▶ **Problem details**
Reproduce exactly, with no pictures, each line from the opening of the material down through the line containing "Screen dimensions: 1408x780".

▶ **Data to use**
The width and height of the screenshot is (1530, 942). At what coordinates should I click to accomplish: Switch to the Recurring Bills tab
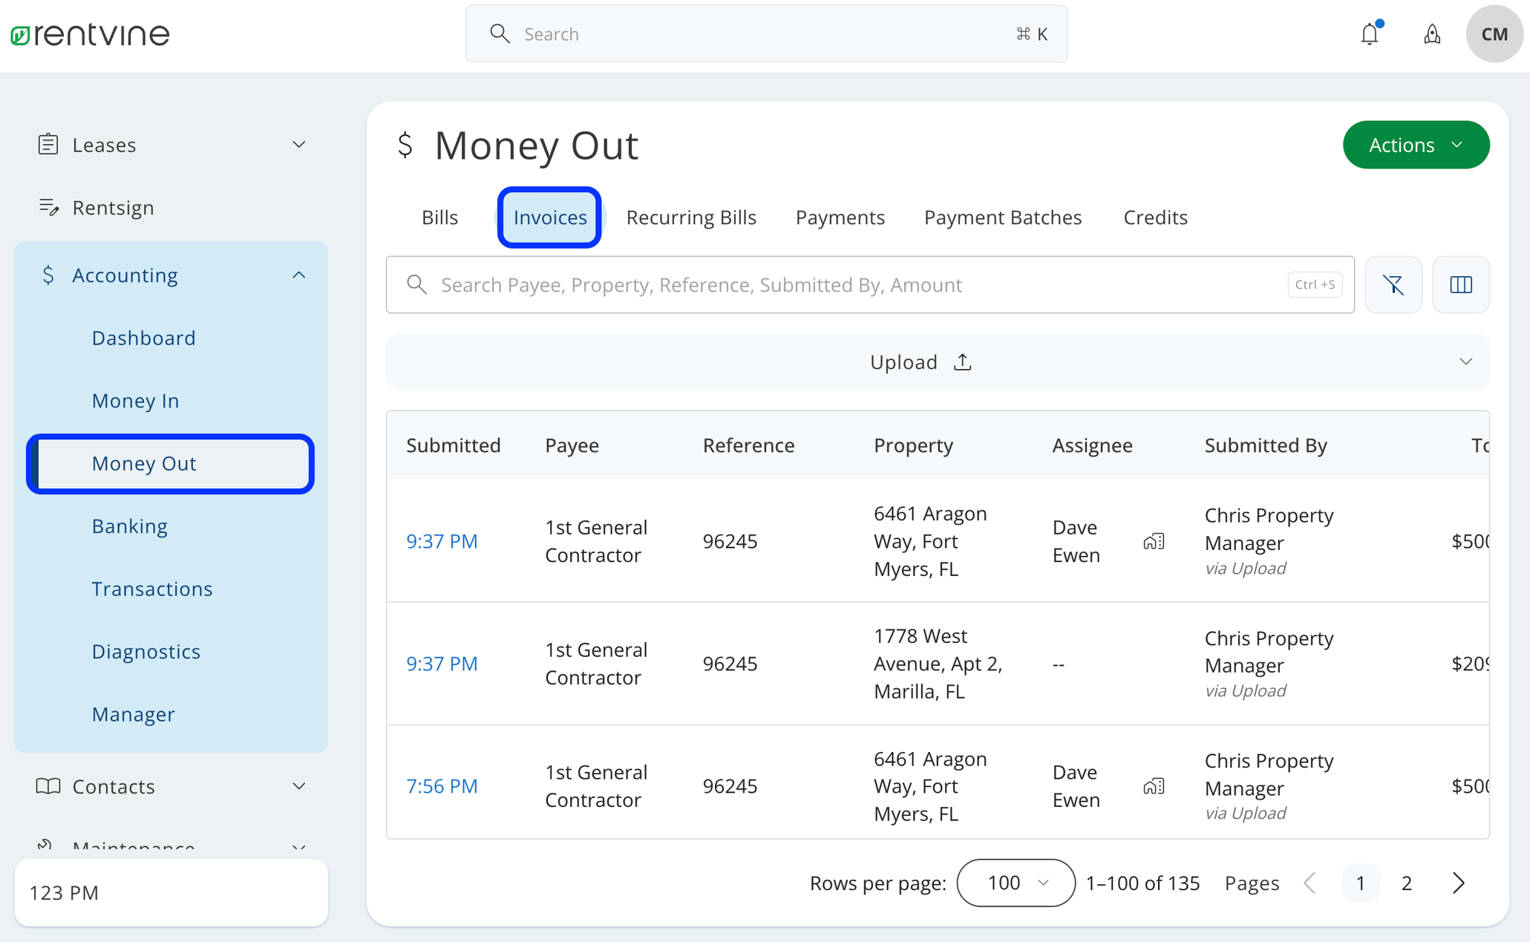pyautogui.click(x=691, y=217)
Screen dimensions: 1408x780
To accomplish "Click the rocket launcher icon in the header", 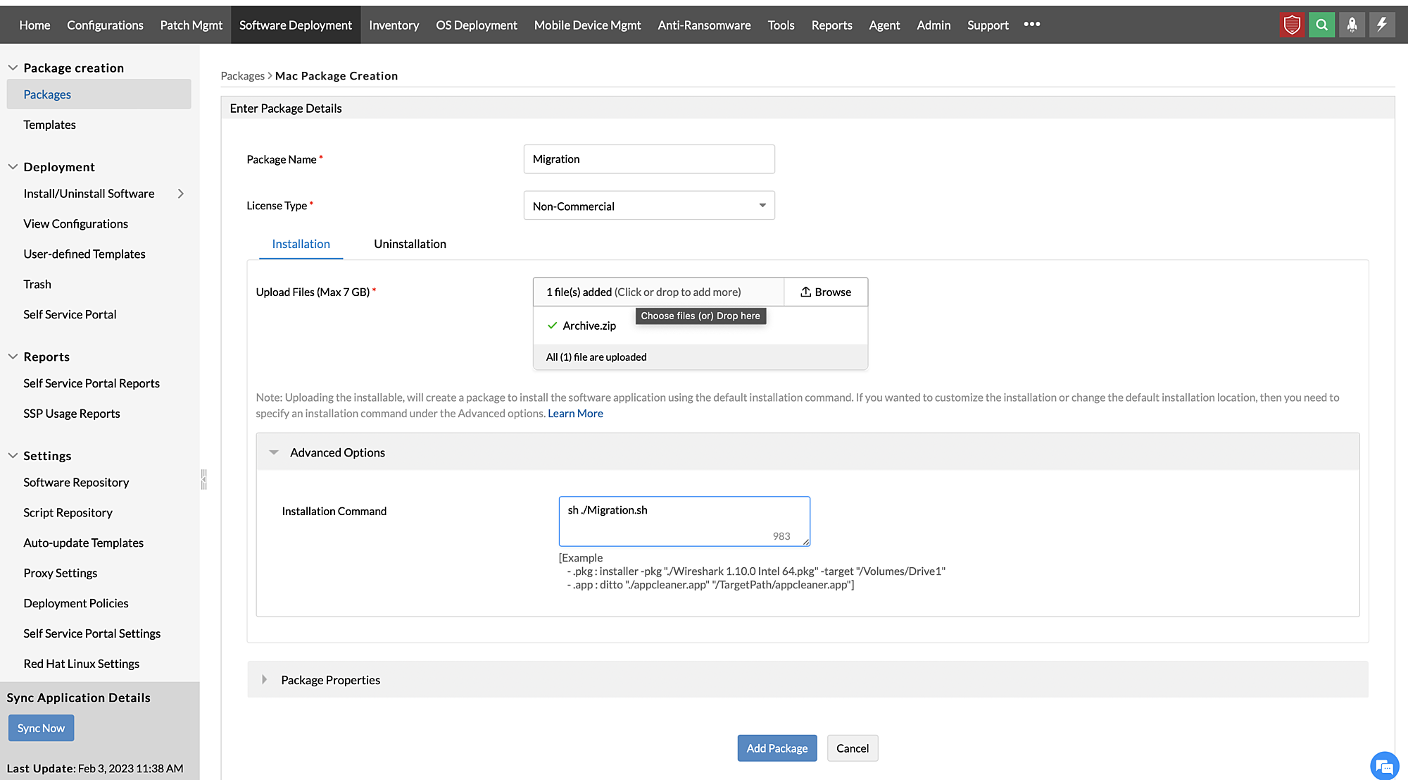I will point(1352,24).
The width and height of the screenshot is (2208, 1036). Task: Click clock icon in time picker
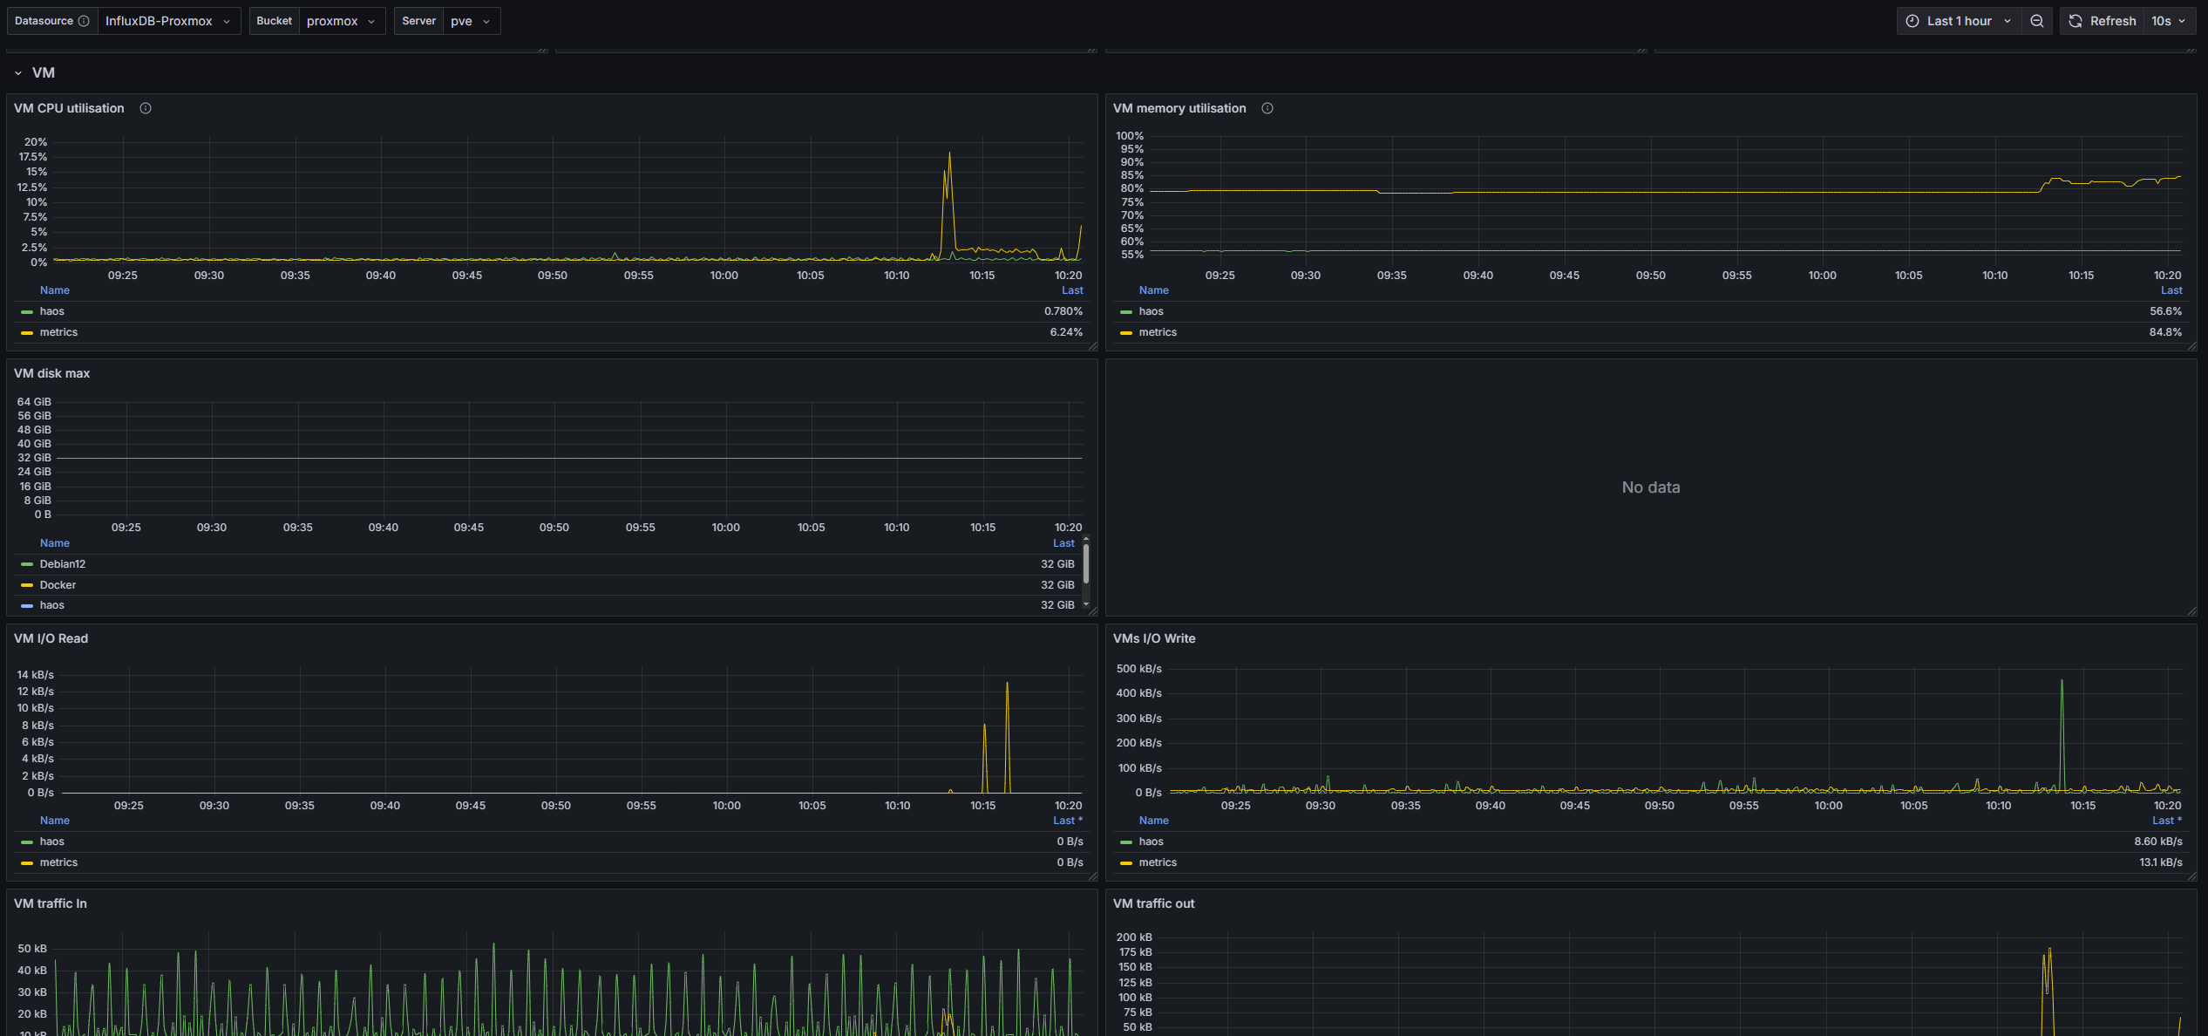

▶ **Output of the exercise**
The width and height of the screenshot is (1530, 942). At what coordinates should I click to accomplish: Switch to the Recurring Bills tab
pyautogui.click(x=691, y=217)
Screen dimensions: 1408x780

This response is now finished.